HIPAA risk assessment isn’t a once-a-year procedure that produces a checklist. Instead, to satisfy the HHS Office for Civil Rights (OCR), risk assessment should be a continual activity that identifies and documents a health care organization’s threats and vulnerabilities and prioritizes remediation, security experts say.

“Risk analysis is an ongoing process. It’s not a destination; it is a journey,” Steve Cagle, CEO, Clearwater Compliance, told attendees at the HIPAA Summit in Washington, D.C., in March. “The security rule does not specify how often you need to do risk analysis, so you really need to determine how often you need to do this. A lot of health care organizations struggle with this.”

It’s critical to get this right, Cagle said, because a total of 89% of electronic protected health information (ePHI) OCR enforcement actions cited risk analysis failure. These failures ranged from submission of the wrong report to not having a detailed enough report or not enough documentation, he said.

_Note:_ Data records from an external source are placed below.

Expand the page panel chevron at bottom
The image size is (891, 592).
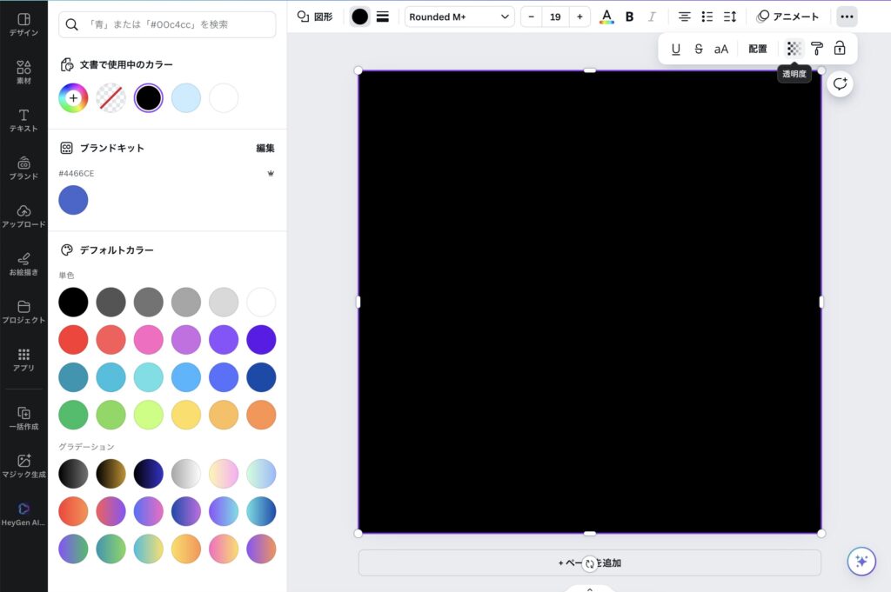[589, 589]
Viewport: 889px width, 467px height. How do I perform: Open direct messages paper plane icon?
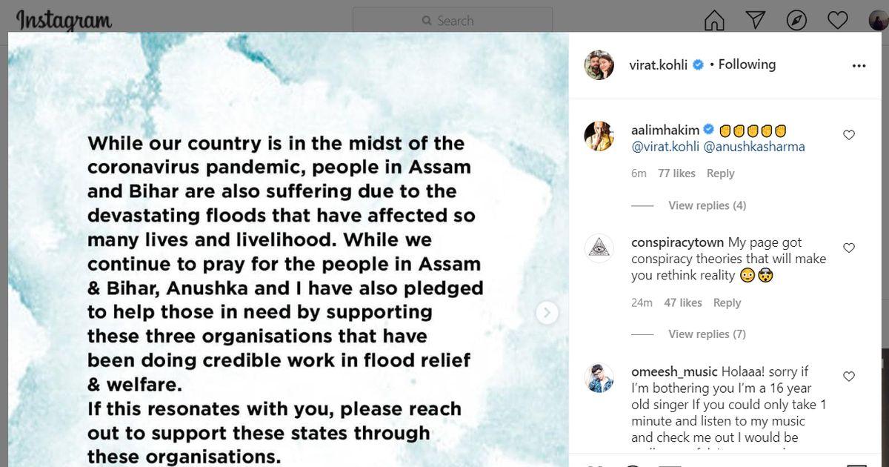755,20
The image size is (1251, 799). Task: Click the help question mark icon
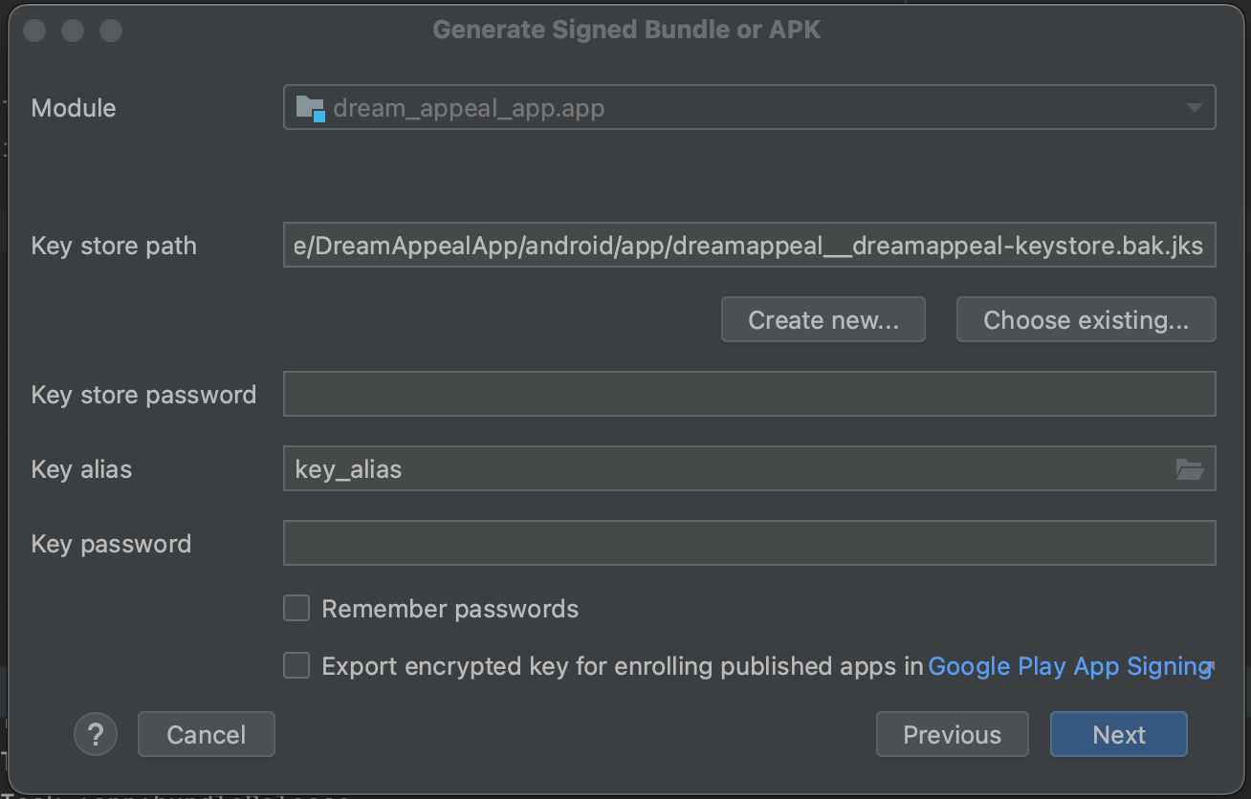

Cagle said that OCR guidance has outlined nine key elements for HIPAA risk analysis:

  1. Scope of the analysis

  2. Data collection

  3. Identify and document potential threats and vulnerabilities

  4. Assess current security measures

  5. Determine the likelihood of threat occurrence

  6. Determine the potential impact of threat occurrence

  7. Determine the level of risk

  8. Finalize documentation

  9. Periodic review and updates to the risk assessment

Cagle said that Clearwater Compliance would add a tenth key element: Meeting the emerging OCR standard of care.

Matthew Farry, senior security specialist at GreyCastle Security LLC in Troy, New York, told conference attendees that risk management should focus on confidentiality, integrity and availability of information assets.